Monday, June 27, 2011

End of Chemo Cake

I finished chemo last Monday.

When the nurses pointed this out to me, I frowned and said, yes but it is not my last intravenous infusion, because I will be turning up here every 3 weeks for 9 months to have Herceptin.


It was then I realised that my practical side was overwhelming the side of me that should have been saying HOORAY and THANK GOD that I have, six months to the day since my surgery, finished this nightmare experience.  Of course I realise that it is never really over.   But 'active treatment' as they call it, is now at an end.

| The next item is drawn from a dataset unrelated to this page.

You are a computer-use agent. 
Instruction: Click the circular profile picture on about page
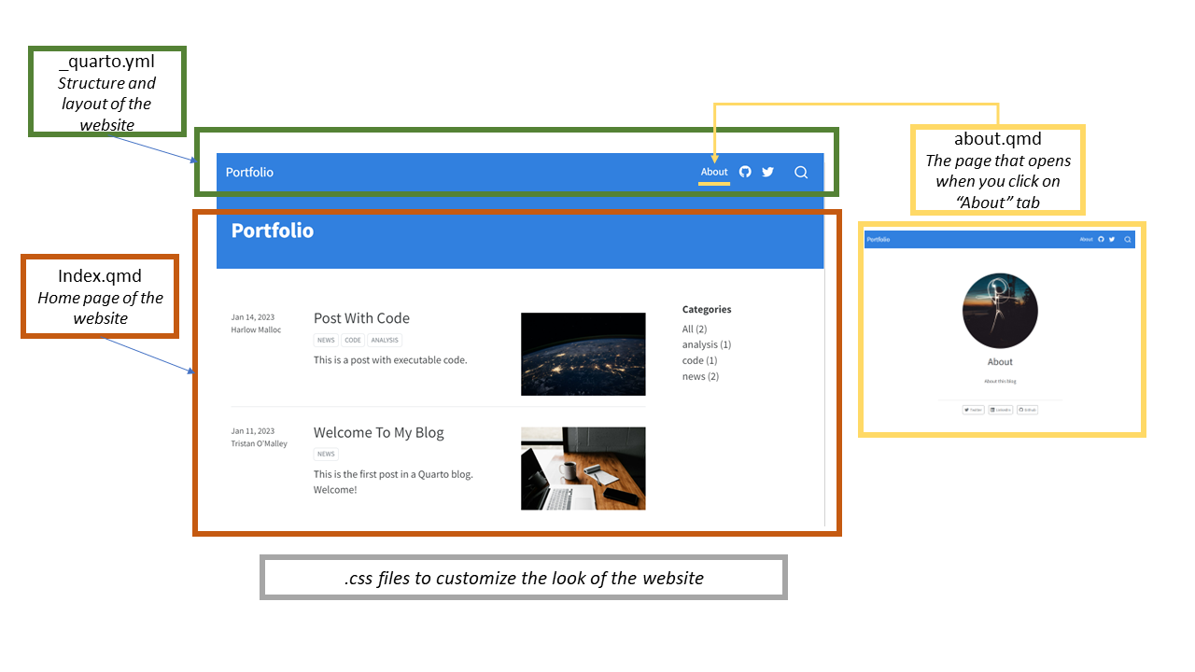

In the last half year I have:
  • gained a new and deep respect for the medical professionals in Melbourne.
  • thought a lot about life and death.
  • lost all my hair, most of my eyebrows and some of my eyelashes and gained my freckles back.
  • read 43 books.
  • confronted head on my very worst fear: getting cancer young. 
  • spent a lot of time watching the children play and realised how much I still have to teach them. 
  • continued to work at about half capacity which has been frustrating but well worth it. 
  • felt so much gratitude for the support and wishes of family, friends, strangers, blog friends, acquaintances, the guy in the coffee shop, the stray business person I meet with who remarks on my 'lovely haircut', the mail man, the lovely girl in our local toyshop, the woman at Mecca Cosmetica, people in the oncology suite, the carpark man, the friend I haven't seen for 7 years who lives in Hong Kong who sent me the sweetest email last week and on it goes.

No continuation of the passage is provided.